[START OF SOURCE PASSAGE]

Friday, June 11, 2010

Take a bow

This blog has become so sunny that vampirish me cant take it. Shall be moving on to stop42161.blogspot.com

Sunday, April 4, 2010

its been a long time

10000 years ago, there was a handsome guy who was enthusiastic about blogging.

latest update, my heart gave out and i had a heart attack out field. for 30 minutes i was flopping on the ground like a fish on the market floor. well actually i had chest pains and i sat by a tree while sergeants and captain fetch me water and mentos. yes, royalty.

now my nose is nose is constantly clogged by thick mucus and i am hacking left right centre. every night i wake up at least 6-7 times just to cough. every time its about to rain, my joints ache.

my entire body i breaking down.

ok on a lighter note, i got a trophy for doing nothing at games day.

Saturday, February 20, 2010

Paradise

Whos ur daddy.

yo mamas daddy is back from a 3 day stay in a foreign land.

my buddy is constantly losing stuff. this week he lost his belt, some army issued equips which i am not allowed to say.

the funniest thing is when he opened his locker:

him: hmm some thing is missing

me: what you lost something again?

him: i cant seem to find my belt

me: did u bring it home?

him: no i am sure i did not

i open my cupboard


me: omg some thing is weird, wheres my underwear?!

he screamed
him: oh-em-gee (yes he really did use that) there is a ghost!

[END OF SOURCE PASSAGE]

» **REQUIRED TASKS**
**A)** According to the blog, what did the writer get at games day?
**B)** Pick up the blog after its final line and continue it.
The material that comes next is separate from the blog.

[START OF DATASET EXTRACT]

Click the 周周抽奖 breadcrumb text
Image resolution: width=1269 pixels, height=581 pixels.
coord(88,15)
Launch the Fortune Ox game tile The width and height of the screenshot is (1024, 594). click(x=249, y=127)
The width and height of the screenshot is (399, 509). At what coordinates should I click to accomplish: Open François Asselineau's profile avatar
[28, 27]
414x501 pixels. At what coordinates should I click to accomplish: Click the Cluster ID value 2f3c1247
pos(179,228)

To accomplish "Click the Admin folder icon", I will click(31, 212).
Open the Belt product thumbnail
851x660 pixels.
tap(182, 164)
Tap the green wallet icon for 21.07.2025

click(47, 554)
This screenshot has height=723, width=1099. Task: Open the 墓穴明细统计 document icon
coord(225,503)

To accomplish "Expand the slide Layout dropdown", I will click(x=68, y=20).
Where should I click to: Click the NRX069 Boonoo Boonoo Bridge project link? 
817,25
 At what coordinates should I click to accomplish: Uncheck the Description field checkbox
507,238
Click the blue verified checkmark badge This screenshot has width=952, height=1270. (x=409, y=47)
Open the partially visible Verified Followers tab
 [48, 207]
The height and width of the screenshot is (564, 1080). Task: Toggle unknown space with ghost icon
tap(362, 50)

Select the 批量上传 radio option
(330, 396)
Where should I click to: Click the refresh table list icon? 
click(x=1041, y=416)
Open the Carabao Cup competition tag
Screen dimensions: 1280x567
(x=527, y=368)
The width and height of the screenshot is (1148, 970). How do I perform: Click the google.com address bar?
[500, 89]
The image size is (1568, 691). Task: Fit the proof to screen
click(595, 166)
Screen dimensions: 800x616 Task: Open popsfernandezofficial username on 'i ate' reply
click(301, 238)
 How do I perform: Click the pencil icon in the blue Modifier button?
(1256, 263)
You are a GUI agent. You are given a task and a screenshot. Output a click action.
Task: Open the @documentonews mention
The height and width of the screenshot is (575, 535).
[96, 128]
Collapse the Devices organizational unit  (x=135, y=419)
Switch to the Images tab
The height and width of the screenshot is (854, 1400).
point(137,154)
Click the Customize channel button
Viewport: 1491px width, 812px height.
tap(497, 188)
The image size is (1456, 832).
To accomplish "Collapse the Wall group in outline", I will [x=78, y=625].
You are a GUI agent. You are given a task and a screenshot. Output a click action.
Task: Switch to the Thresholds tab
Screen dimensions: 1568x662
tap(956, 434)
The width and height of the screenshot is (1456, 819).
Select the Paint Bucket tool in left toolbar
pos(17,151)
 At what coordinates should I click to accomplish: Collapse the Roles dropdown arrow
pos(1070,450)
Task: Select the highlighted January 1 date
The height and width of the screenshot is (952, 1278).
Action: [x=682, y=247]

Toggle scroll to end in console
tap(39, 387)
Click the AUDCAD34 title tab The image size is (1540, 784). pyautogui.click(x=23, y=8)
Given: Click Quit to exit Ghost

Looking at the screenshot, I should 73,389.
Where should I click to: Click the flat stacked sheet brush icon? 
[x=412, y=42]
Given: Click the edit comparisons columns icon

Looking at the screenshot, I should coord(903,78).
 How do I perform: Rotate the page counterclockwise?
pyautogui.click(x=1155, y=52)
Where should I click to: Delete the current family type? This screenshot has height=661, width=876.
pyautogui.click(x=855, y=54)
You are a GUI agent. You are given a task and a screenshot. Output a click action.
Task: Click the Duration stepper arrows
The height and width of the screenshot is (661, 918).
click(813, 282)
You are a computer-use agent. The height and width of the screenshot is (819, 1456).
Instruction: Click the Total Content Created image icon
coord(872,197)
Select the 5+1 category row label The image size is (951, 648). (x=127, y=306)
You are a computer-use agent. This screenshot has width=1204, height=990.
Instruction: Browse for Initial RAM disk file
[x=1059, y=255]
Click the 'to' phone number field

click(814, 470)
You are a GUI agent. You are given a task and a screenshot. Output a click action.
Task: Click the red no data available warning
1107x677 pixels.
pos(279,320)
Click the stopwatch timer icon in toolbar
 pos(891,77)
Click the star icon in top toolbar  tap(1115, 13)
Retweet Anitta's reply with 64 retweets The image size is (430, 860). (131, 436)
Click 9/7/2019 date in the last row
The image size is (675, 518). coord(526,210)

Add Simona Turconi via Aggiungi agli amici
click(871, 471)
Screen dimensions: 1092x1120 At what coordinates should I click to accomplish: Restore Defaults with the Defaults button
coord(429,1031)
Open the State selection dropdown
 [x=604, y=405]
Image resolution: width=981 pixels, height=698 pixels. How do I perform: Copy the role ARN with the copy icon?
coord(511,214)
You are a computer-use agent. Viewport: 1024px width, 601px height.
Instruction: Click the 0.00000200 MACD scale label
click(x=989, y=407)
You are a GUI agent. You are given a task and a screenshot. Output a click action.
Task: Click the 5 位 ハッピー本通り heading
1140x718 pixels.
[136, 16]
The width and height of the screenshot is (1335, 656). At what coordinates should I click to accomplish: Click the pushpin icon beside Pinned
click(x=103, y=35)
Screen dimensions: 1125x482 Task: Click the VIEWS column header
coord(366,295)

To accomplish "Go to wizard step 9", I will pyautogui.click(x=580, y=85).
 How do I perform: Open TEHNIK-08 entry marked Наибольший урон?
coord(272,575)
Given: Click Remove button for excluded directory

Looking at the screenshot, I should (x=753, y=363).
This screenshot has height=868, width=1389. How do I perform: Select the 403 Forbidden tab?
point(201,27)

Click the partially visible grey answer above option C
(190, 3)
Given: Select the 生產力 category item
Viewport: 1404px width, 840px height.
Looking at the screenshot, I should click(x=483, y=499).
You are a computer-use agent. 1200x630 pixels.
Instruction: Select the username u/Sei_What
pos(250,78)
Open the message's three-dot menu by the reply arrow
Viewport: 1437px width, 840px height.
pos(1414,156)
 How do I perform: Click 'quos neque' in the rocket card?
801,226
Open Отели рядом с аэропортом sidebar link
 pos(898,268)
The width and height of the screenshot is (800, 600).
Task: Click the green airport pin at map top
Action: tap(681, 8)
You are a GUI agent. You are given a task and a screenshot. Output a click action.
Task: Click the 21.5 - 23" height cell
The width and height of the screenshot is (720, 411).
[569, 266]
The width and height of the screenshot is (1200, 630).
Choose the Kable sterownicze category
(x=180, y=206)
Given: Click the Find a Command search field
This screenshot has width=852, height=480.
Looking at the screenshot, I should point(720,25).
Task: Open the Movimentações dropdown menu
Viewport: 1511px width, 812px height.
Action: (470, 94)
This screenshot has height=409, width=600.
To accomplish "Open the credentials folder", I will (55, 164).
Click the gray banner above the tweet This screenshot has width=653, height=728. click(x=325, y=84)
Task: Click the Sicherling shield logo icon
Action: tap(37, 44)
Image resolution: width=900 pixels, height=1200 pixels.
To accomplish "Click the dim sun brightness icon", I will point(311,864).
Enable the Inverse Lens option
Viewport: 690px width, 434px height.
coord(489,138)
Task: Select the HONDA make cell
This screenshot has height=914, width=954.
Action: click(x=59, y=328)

[END OF DATASET EXTRACT]

» **TASK-BY-TASK OUTPUTS**
**A)** A trophy, for doing nothing.

**B)**
me: poltergeist is guess. and oh i found my underwear. i guess it goes for your stuff only.

what a noob. he told me he bitches about me to his friends and i told him i have a 6 paged diary entry about him waiting to be accidentally leaked into to press.

oh speaking of diary, i have decided to keep a daily journal of my day in writing cause i guess its free-er than blogging so i guess i wont be blogging much about my life in paradise of sweat, sun and body odour.

to those military personals who are paid to track blogs and facebook accounts: Get a proper job, in fact, get a life for that matter.

Friday, February 12, 2010

Veronica

gone for a few days and everyone thought i was dead but hell no. I M STILL ALIVE AND KICKING to perhaps your dismay.

oh i love my new wife veronica. ooo baby all the sleek dark curves around her handles and her love trigger, u know what i mean. stripping veronica was wonderful. being able to see her bare body. oooo, how they slide beautifully over each other as i lubricated her body. oh god i cant take it.

i will be back.

*off to wank*

PS: i cant say anything bad about the army nor divulge any information about my trainings.

Thursday, February 4, 2010

quote of the day 12

life is not worth living if my hair is not there to share my joyful moments.

ps: bristles are technically not counted as hair. hair is something which can wave in the wind.

Wednesday, February 3, 2010

the new world

tomorrow is enlistment day woohooo. jeromy is deeply pesimistic about it but i am disgustingly optimistic about it, yea i know its weird cause i am rarely positive about things.

i think the thing i would miss most is swimming, and my MP3.

ok i just got rid of my brother by threatening to flick nose shit at him. boy am i the brother of the year.

i have yet decided the name of my gun. it will probably be veronica or rose. just wanna name it after a flower. maybe i will call it lily. nah lily is such a cheena name, sorry to all those named lily. hmm what about lilian, or juile. ok i shall take my time.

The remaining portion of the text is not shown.